* [Activity]:
Return, unchanged, every line from the start of the records up to and including the line that contains "timeline-badge: 5 is". Give only those lines.

* [Provided data]:
====

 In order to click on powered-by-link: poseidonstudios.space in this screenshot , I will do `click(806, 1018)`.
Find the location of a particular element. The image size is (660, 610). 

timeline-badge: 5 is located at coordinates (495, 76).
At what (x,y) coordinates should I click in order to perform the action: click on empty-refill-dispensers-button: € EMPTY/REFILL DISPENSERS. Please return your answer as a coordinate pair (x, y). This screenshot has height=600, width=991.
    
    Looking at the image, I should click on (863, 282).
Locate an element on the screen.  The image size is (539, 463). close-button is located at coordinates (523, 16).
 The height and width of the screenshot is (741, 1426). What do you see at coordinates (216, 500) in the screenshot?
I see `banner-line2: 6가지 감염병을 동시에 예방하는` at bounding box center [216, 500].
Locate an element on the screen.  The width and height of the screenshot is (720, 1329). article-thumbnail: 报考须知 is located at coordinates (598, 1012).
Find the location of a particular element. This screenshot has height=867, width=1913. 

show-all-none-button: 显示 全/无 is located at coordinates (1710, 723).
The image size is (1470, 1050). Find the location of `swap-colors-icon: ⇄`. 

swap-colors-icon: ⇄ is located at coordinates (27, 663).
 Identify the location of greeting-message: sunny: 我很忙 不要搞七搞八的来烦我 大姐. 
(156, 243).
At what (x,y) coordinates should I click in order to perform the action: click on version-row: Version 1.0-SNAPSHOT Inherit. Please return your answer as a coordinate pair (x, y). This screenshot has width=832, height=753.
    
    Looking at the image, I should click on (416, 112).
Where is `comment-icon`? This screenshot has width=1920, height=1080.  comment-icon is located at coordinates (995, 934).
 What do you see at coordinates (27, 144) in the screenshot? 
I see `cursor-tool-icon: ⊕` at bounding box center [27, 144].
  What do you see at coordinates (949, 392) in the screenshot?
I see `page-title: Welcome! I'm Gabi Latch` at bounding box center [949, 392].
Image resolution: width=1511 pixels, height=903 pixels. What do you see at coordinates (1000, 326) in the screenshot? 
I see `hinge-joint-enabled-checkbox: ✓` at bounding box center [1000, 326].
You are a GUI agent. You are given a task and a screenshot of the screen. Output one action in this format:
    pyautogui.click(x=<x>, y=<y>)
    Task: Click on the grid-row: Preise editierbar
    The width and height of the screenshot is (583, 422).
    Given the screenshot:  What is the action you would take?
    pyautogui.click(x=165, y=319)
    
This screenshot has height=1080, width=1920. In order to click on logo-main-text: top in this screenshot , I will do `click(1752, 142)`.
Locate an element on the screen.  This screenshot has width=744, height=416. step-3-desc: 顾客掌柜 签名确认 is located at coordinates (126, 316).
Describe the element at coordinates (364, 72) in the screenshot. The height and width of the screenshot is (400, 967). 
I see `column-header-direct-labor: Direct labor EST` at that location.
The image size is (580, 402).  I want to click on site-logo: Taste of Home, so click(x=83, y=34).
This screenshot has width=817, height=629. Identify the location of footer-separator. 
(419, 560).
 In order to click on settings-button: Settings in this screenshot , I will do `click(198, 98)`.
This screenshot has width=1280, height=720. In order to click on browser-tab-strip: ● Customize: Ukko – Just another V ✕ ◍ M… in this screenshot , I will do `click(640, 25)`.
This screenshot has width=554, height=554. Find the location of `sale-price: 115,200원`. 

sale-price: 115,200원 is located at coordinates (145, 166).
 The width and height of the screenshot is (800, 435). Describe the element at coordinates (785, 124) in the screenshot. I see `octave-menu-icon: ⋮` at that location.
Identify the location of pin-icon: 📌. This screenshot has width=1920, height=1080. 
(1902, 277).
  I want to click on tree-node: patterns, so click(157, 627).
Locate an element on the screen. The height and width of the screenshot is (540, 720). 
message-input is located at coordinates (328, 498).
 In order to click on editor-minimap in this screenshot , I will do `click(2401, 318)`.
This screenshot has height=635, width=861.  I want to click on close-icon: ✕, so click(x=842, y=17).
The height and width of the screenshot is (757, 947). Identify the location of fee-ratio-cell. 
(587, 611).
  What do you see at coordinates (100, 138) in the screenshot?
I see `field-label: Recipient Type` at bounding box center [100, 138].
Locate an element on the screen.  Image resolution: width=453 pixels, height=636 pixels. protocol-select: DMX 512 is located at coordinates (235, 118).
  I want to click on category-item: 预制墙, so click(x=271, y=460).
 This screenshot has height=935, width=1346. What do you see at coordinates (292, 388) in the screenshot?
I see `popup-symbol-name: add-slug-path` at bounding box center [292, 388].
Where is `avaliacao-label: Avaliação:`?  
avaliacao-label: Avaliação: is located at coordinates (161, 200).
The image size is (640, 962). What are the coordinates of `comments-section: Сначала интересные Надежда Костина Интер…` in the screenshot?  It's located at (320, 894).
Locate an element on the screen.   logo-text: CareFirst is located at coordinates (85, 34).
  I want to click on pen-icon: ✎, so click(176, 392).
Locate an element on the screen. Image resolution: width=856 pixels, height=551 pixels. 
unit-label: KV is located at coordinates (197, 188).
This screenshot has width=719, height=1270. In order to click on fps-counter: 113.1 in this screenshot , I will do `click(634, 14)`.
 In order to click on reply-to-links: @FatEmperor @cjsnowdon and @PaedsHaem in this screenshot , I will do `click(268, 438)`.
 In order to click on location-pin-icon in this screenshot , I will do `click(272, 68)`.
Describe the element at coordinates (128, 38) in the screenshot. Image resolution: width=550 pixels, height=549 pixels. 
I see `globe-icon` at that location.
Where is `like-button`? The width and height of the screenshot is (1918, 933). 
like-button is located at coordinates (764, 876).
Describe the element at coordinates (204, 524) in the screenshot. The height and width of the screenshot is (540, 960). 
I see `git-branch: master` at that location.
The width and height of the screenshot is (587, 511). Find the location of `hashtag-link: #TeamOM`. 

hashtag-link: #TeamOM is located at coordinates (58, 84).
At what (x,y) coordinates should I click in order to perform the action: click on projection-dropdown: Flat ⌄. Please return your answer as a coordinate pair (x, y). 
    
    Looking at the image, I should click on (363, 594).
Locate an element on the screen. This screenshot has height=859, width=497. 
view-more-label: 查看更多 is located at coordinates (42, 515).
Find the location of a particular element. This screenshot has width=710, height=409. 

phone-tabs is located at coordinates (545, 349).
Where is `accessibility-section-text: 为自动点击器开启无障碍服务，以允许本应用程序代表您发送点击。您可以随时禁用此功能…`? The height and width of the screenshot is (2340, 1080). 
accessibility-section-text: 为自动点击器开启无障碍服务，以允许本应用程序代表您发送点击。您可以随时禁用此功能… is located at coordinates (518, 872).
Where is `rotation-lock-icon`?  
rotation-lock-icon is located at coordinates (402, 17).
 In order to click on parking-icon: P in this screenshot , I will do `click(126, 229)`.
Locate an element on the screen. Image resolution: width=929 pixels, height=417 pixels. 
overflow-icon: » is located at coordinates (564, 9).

====

* [Answer to this problem]:
 In order to click on powered-by-link: poseidonstudios.space in this screenshot , I will do `click(806, 1018)`.
Find the location of a particular element. The image size is (660, 610). 

timeline-badge: 5 is located at coordinates (495, 76).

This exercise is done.